━━━━━ Belge ━━━━━

Şüphesiz, Çin için geçerli olan şey, birçok Asya, Avrupa, Afrika ve Latin Amerika ülkesi için de geçerlidir, Devletler ve halkların da kendi çıkarları vardır. Bu ülkeler ve halkları, çıkarlarının İran’la beraber hareket etmekten geçmediğini çok iyi biliyorlar.

Bu yaptırımlar başarılı ve ciddiyetle uygulanırsa, İran’ın iflas etmiş bir devlet haline geleceği tahmin ediliyor.

Başta yanında yer alan ülkeler olmak üzere, İran’la beraber hareket eden ülkelerin de –ki aralarında bazı Arap ülkeleri de var- iflas edeceği öngörülüyor.

Rusya Federasyonu’na gelecek olursak, gerek Suriye krizi, gerekse Ortadoğu’ya dair birçok meselede İran’la müttefik olmalarından dolayı, çıkarlarını düşünerek İran’la süregelen ilişkilerini korumaya çabalıyor.

Aslında, İran devletine yeni ABD yaptırımlarının getirilmesinden önce bile bu konumu vurgulamaya başlamıştı. Ancak İran da çok iyi biliyor ki –boş tehditlerine kışkırtmalarına rağmen- Amerikalılar ve diğerlerine karşı yürüttüğü bu savaş, kendi açısından hiç de kolay olmayacak. Hatta diyebiliriz ki bedeli de çok ağır olacak ve sonuç itibariyle de kaybedilmiş bir savaş olacaktır.

━━━━━

İran yaptırımlarını ele alan yukarıdaki belgede "Şüphesiz, Çin için" ile başlayıp "geleceği tahmin ediliyor." ifadesine kadar süren bölümü hiçbir harfini değiştirmeden yeniden yazar mısın?

━━━━━ Veri bölümü ━━━━━

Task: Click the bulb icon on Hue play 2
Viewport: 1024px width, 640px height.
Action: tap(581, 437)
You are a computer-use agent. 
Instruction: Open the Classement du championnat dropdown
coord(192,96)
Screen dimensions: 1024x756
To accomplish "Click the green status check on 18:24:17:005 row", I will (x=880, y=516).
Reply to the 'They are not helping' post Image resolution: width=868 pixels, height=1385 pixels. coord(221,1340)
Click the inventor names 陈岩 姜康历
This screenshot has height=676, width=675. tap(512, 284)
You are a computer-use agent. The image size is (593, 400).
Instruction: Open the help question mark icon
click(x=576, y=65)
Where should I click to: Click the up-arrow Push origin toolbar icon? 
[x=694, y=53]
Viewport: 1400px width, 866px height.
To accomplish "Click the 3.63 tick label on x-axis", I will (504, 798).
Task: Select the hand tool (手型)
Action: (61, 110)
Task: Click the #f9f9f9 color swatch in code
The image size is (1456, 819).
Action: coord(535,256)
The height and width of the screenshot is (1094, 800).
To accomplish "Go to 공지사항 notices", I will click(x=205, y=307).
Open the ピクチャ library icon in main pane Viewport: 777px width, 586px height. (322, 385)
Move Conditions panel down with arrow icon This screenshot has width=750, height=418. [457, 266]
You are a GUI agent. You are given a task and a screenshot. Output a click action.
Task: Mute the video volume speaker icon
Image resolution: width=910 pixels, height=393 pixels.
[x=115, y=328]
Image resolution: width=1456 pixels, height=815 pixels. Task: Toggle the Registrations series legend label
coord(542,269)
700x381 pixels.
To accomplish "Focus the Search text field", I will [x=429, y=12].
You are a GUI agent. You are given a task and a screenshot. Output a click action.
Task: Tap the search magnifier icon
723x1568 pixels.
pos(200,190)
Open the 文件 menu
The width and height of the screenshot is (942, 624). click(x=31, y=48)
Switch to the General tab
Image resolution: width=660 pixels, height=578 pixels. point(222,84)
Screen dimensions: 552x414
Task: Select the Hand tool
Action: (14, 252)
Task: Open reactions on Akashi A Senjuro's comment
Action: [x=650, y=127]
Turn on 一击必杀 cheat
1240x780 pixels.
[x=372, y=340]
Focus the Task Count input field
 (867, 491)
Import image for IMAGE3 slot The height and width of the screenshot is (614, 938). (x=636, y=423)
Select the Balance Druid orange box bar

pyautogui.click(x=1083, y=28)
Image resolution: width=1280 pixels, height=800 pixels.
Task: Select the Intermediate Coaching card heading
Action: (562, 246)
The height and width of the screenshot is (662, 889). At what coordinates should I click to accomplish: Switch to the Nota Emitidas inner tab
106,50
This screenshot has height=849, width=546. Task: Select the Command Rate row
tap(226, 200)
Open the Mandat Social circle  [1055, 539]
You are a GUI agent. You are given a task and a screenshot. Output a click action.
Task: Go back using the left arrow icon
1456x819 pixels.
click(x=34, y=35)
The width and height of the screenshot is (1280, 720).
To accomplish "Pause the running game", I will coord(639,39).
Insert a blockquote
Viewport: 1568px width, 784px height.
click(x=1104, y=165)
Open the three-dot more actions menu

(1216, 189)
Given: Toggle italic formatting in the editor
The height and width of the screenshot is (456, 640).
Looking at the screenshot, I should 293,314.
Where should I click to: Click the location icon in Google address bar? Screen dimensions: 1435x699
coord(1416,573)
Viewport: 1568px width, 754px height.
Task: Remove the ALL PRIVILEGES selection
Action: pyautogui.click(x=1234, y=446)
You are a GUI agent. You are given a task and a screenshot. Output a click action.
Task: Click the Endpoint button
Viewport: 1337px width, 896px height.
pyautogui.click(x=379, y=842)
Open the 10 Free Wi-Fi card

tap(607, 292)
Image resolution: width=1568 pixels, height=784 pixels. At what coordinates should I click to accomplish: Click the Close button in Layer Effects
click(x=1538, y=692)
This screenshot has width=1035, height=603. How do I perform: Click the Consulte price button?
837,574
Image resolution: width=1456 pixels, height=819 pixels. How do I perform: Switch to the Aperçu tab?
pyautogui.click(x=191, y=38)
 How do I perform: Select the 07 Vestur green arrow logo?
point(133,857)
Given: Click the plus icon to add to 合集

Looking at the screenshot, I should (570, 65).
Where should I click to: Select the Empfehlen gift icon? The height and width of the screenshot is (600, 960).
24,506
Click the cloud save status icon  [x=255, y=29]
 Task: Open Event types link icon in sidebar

━━━━━

### Yanıt aşağıda
Şüphesiz, Çin için geçerli olan şey, birçok Asya, Avrupa, Afrika ve Latin Amerika ülkesi için de geçerlidir, Devletler ve halkların da kendi çıkarları vardır. Bu ülkeler ve halkları, çıkarlarının İran’la beraber hareket etmekten geçmediğini çok iyi biliyorlar.

Bu yaptırımlar başarılı ve ciddiyetle uygulanırsa, İran’ın iflas etmiş bir devlet haline geleceği tahmin ediliyor.